Life doesn’t wait: Romania’s failure to protect and support children and youth living with HIV

Advocacy Materials
New York
Human Righ Watch
2006
109 p.
Organizations

More than 7,200 Romanian children and youth age fifteen to nineteen are living with HIV—the largest such group in any European country. The vast majority were infected with HIV between 1986 and 1991 as a direct result of government policies that exposed them to contaminated needles and “microtransfusions” of unscreened blood. Despite Romania’s progressive expansion of access to antiretroviral drugs, these children and youth face pervasive stigma and discrimination that often impedes their enjoyment of basic rights and services. Fewer than 60 percent of children living with HIV attend any form of schooling, and school graduates may be prevented from attending certain vocational programs.
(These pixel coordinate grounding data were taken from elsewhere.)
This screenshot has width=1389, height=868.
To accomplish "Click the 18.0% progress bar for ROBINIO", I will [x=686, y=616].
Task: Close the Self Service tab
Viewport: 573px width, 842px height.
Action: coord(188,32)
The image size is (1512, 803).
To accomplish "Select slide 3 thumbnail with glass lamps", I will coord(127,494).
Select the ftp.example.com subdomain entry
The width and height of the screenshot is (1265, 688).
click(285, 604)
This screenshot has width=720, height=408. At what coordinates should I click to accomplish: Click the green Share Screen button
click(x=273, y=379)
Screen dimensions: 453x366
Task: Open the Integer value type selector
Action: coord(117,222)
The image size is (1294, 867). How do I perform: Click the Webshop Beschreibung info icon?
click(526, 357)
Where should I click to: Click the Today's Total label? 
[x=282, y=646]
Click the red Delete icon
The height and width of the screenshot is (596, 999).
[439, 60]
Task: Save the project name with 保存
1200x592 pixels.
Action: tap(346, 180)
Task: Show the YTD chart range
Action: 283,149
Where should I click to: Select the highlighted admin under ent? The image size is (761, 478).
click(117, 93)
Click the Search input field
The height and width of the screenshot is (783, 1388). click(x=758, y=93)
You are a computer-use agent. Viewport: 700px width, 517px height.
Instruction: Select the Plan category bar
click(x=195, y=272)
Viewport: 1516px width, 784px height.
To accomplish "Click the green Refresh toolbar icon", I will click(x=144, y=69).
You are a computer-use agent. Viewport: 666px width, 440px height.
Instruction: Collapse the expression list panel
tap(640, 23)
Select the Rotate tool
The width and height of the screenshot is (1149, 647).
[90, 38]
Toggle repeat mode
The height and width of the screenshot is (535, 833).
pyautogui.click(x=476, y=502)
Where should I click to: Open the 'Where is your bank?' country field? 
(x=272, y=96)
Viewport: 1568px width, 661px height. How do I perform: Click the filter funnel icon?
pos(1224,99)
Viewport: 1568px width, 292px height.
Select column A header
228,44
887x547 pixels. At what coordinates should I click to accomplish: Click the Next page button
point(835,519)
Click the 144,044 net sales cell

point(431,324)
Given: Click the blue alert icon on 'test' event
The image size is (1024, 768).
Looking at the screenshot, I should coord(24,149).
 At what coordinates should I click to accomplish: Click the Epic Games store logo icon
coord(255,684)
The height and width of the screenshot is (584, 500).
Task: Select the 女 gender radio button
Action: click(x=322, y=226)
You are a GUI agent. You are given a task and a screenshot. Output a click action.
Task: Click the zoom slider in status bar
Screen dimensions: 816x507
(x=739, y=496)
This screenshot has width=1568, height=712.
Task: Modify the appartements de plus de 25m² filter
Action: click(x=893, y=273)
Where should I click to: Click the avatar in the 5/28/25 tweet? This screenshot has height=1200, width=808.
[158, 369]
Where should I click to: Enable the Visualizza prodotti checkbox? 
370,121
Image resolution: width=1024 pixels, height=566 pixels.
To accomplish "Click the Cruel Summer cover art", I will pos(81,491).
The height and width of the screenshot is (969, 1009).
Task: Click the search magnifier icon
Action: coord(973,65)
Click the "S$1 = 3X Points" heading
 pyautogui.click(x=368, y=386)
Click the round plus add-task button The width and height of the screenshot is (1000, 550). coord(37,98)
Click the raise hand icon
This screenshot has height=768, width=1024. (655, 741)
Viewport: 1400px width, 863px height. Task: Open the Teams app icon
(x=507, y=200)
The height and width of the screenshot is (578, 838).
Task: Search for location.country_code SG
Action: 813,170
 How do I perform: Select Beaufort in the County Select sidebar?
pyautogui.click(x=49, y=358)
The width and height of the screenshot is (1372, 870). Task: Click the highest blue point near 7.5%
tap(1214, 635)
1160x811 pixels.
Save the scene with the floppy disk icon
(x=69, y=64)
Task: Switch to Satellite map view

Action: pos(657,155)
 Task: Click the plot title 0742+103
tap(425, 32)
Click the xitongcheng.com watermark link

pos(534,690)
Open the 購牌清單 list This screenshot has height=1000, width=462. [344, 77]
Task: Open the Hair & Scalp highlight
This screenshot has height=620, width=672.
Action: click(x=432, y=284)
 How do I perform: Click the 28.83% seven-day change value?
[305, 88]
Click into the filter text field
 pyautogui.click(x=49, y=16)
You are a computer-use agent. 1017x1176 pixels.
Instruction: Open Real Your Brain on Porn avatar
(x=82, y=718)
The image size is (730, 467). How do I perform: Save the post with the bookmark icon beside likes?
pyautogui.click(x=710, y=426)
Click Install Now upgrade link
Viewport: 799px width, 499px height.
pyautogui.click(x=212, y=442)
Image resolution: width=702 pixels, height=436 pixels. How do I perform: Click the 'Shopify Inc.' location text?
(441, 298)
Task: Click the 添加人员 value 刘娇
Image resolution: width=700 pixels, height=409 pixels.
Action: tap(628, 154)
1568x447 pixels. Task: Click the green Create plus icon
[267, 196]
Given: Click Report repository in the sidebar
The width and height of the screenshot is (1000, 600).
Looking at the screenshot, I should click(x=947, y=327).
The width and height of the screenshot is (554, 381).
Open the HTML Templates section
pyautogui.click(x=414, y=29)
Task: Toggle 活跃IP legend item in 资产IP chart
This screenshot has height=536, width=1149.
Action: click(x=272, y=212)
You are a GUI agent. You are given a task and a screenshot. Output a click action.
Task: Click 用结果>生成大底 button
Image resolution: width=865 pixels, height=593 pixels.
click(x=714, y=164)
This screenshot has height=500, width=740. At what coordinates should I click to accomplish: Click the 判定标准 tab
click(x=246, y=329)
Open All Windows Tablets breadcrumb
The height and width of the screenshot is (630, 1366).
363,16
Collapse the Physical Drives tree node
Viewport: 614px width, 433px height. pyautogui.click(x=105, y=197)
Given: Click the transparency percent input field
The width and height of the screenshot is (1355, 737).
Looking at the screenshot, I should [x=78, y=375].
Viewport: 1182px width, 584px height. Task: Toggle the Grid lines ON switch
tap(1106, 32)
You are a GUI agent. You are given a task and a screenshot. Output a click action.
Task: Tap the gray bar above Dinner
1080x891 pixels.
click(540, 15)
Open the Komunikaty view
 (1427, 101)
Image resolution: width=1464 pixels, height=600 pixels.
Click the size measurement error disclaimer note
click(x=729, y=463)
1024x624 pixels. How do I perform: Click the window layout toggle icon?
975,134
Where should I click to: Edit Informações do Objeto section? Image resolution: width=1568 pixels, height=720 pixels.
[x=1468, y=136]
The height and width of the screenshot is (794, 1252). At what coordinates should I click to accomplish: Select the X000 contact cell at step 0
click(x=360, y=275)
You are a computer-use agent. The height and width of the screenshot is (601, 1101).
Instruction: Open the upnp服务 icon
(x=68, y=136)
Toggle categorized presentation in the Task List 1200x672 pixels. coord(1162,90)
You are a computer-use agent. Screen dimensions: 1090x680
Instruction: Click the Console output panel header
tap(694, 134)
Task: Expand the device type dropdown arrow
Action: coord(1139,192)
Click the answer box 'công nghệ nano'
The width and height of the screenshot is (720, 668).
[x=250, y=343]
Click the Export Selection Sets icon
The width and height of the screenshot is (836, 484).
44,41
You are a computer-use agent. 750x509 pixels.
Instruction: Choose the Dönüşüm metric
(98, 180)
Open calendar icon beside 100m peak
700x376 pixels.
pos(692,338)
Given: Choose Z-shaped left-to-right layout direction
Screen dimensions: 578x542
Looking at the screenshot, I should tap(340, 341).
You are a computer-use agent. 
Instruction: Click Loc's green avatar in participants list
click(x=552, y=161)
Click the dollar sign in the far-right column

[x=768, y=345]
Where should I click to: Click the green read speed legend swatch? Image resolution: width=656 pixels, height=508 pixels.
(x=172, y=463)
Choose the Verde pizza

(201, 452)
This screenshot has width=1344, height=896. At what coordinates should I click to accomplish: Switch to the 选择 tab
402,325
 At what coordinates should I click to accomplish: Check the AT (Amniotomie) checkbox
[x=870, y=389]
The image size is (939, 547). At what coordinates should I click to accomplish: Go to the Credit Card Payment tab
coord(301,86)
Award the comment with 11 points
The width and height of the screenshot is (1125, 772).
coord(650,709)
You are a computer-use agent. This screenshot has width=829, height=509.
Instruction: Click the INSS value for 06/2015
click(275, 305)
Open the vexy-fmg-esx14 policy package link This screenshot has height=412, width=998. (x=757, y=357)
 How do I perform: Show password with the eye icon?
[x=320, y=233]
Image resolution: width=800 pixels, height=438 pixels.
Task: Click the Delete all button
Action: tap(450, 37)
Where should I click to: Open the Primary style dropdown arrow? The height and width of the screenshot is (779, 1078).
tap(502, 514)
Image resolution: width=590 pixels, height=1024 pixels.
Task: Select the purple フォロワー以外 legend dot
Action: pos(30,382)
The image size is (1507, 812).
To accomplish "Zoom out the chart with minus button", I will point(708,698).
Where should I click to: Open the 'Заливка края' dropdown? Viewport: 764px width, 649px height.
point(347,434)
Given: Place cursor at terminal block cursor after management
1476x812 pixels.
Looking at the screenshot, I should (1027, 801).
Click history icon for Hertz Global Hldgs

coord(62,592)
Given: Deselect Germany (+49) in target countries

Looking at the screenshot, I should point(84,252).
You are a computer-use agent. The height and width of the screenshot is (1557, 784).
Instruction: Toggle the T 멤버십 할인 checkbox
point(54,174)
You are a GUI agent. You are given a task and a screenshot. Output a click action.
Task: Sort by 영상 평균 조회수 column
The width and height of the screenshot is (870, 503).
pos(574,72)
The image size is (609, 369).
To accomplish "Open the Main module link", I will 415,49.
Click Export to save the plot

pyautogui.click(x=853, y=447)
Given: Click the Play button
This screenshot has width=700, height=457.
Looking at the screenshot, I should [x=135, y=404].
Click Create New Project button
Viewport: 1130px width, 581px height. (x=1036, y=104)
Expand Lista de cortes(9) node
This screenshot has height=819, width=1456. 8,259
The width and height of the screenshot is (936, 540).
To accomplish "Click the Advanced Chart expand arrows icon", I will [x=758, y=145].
Doctors frequently refuse to treat people living with HIV, and bureaucratic delays and discrimination are barriers to obtaining medications for opportunistic diseases. Breaches of confidentiality by medical personnel, school officials, and government workers are common and rarely punished, while harsh punishments for knowing transmission of HIV exacerbates discrimination and can act as a barrier to youth seeking health care or police protection. Children’s right to information on HIV and reproductive health is compromised because doctors cannot inform them of their HIV status without parental consent. Law and practice arbitrarily prohibit people known to be HIV-positive from working in certain fields, and fail to protect individuals from HIV tests performed without informed consent by public and private employers. Inadequate complaint mechanisms and insufficient and poorly trained child protection staff leave children and youth with little recourse to abuse and neglect, and no government plan is in place to ensure that as children living with HIV age out of existing social protection programs they have the skills and support necessary to become productive, integrated adult members of Romanian society.